__DIRECTIONS__
Reproduce word for word the part of the birth story below starting at "I remember her" and ending at "I was alive.".

__PASSAGE TO READ__
--*--

Much of the memories are mine alone; cellular changes in my DNA; unremembered grandmothers chanting in my blood, a divine flow of energy transmuting pain into a birth of my son and myself. I can only really remember a small amount of what others spoke to me during this meditation of consciousness, but this said to me by my midwife will never be forgotten. After she had indeed confirmed Ben examination that our son was breech she came to talk to me. “Sarah your baby is breech”, “Ok,” I said “What does that change?” She whispered back at me with worry in her eyes thinking she was going to scare me “Well instead of dilating to a 10 I need you to dilate to a 12” my response was automatic “I can do that!” I had totally confidence in myself.
A lifetime went by, days turned into years as I waited for my body to release its captive, to give life. I was later told only four hours had passed in the mortal world, but I knew the universe had sped up in those moments to help me bring his life to earth. My body waged a battle on itself, bending, spreading, opening like a dew laden flower ready to be picked. My mind was totally dedicated, with one goal, one focus, to open for this child to come through me and be born. I was ready for the shift to the next stage and my body followed in blind faith. I believe once a woman believes in herself a primal echo engulfs her body and provides all the courage needed to fulfill the path that crosses the chasm between life and death.
As Sage Jacob came forth into the world at 9 lbs. and 11oz. and 23 inches long a deep stillness came over me. An exhale you feel all the way to the core of your being. He is pure undiluted light. My midwife told me once that there is a unique connection that comes with birthing a breech baby because your hearts are aligned and in sync, and I believe her. I am not saying I love him more or even that we get along better but we have a link, an understanding, a spark that binds us together as spirits.
Remembering these next few moments are the hardest. After being handed my new son and snuggling him close, things changed fast. Gone was the peace inlaid state that had filled our bedroom, fear had crept in while I wasn’t looking. The blood of my body was leaving me. A kind of panic I never seen before became apparent on my families faces. I couldn’t understand why my midwife was frantic; I knew in the end all would be fine. I truly felt untouchable.
I remember her trying to will my body to comply; offering up prayers to whatever God would listen. My head started to feel heavy and words started to sound like they came through a long pipe before they got to my ears. Finally in desperation my midwife, this woman I loved, just looked at me and told me to make it stop. She all but stomped her foot at me, “Make it stop!” The words ‘I can do that’, rang out in the front of my mind again and I did. Singing songs I learned at my mother’s side as she attended women gave me focus. I drew upon the endless supply of energy and I sealed my wounds. I bathed in pure love as all my fears and inhibitions were cleansed from my soul. I was alive.

--*--

__ENTRIES SUPPLIED__

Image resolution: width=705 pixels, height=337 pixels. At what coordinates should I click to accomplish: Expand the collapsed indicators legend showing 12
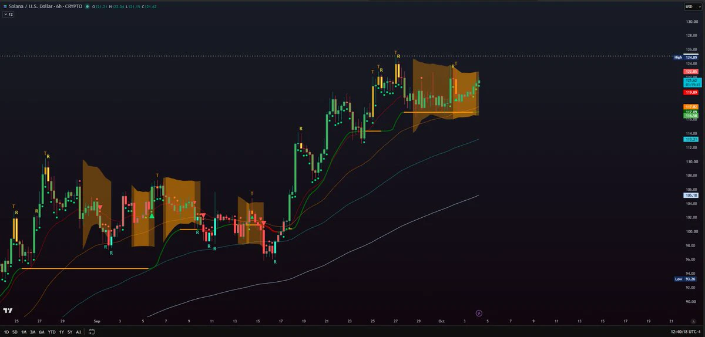pos(8,14)
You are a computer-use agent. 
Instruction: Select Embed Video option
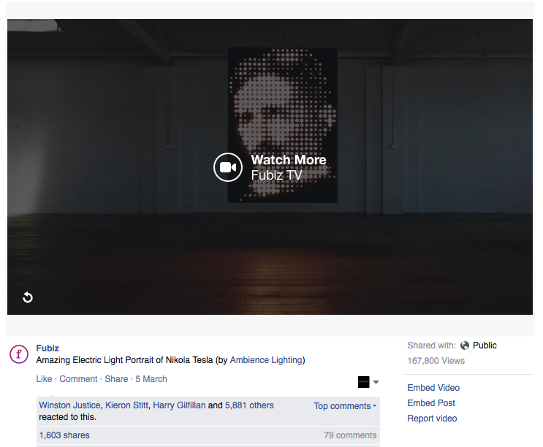click(x=433, y=388)
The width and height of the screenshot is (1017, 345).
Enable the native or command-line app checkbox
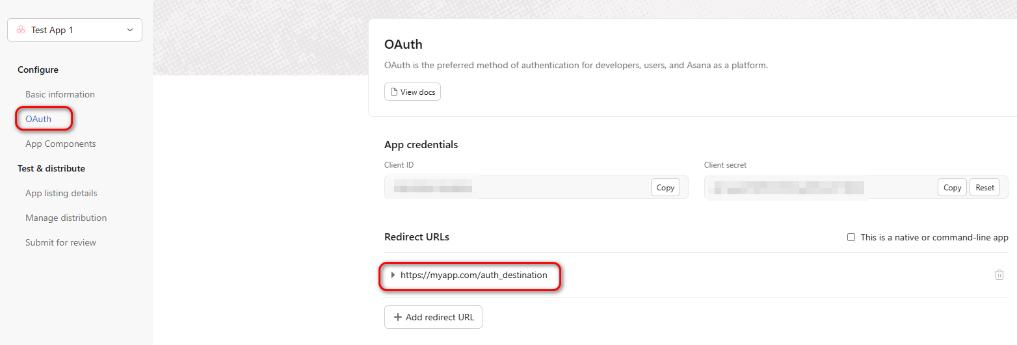[851, 237]
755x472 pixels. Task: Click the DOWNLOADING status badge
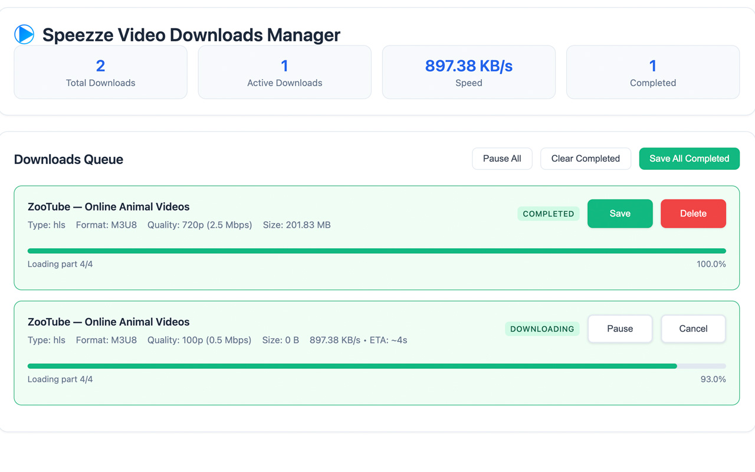pyautogui.click(x=541, y=329)
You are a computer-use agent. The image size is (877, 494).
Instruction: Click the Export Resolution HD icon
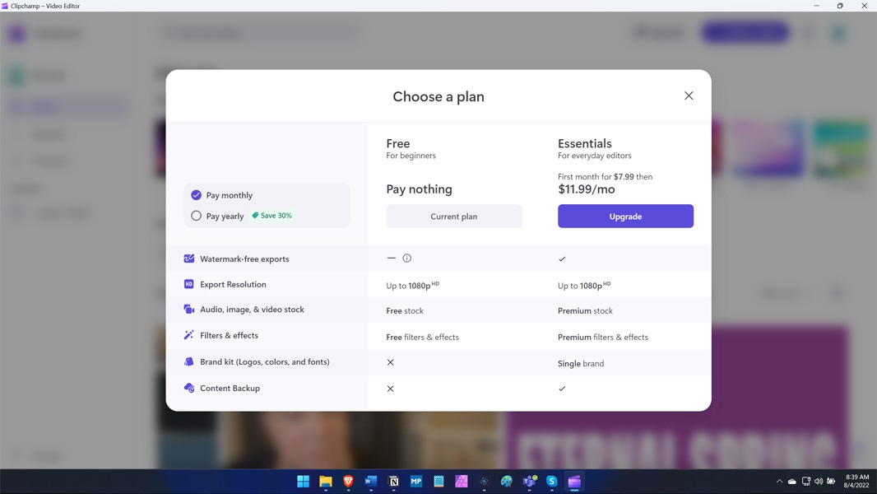(x=189, y=284)
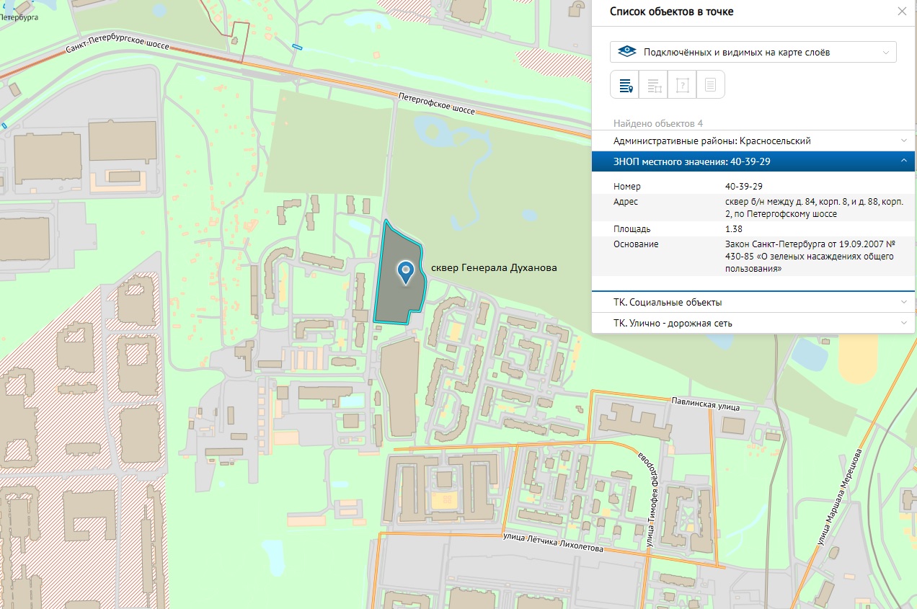Click 'улица Лётчика Лихолетова' street label
The width and height of the screenshot is (917, 609).
click(552, 543)
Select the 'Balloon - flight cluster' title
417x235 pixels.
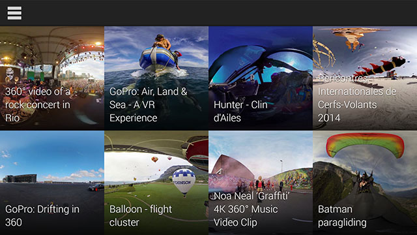click(141, 216)
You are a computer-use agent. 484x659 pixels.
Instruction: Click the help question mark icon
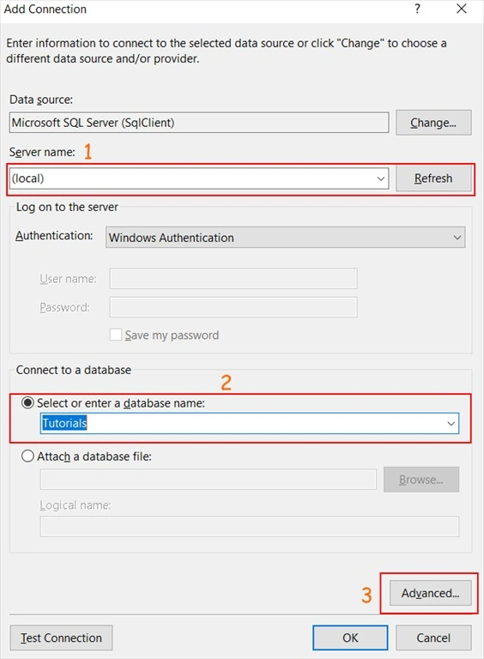click(417, 9)
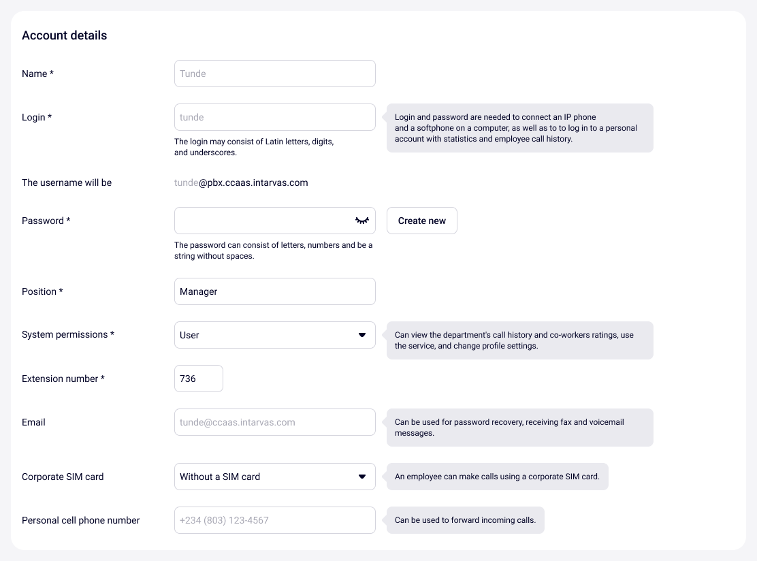Focus the Email input field
This screenshot has height=561, width=757.
pyautogui.click(x=274, y=422)
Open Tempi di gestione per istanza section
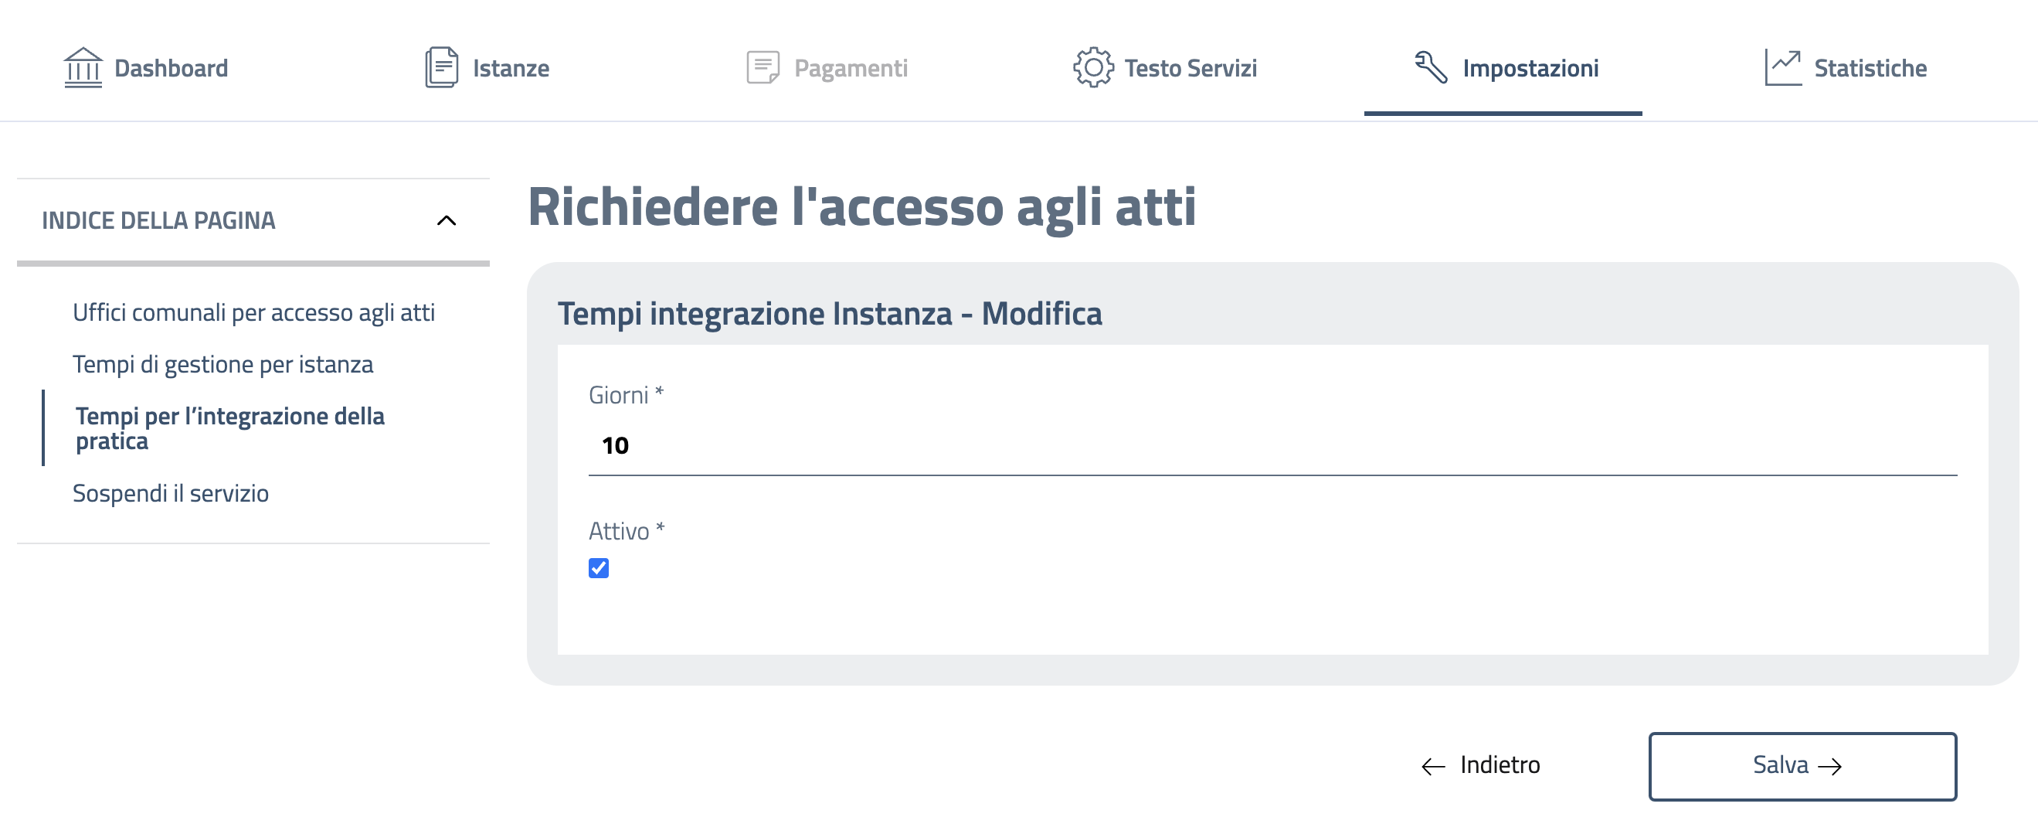 click(222, 364)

--*--

__ANSWER FOR THIS EXERCISE__
I remember her trying to will my body to comply; offering up prayers to whatever God would listen. My head started to feel heavy and words started to sound like they came through a long pipe before they got to my ears. Finally in desperation my midwife, this woman I loved, just looked at me and told me to make it stop. She all but stomped her foot at me, “Make it stop!” The words ‘I can do that’, rang out in the front of my mind again and I did. Singing songs I learned at my mother’s side as she attended women gave me focus. I drew upon the endless supply of energy and I sealed my wounds. I bathed in pure love as all my fears and inhibitions were cleansed from my soul. I was alive.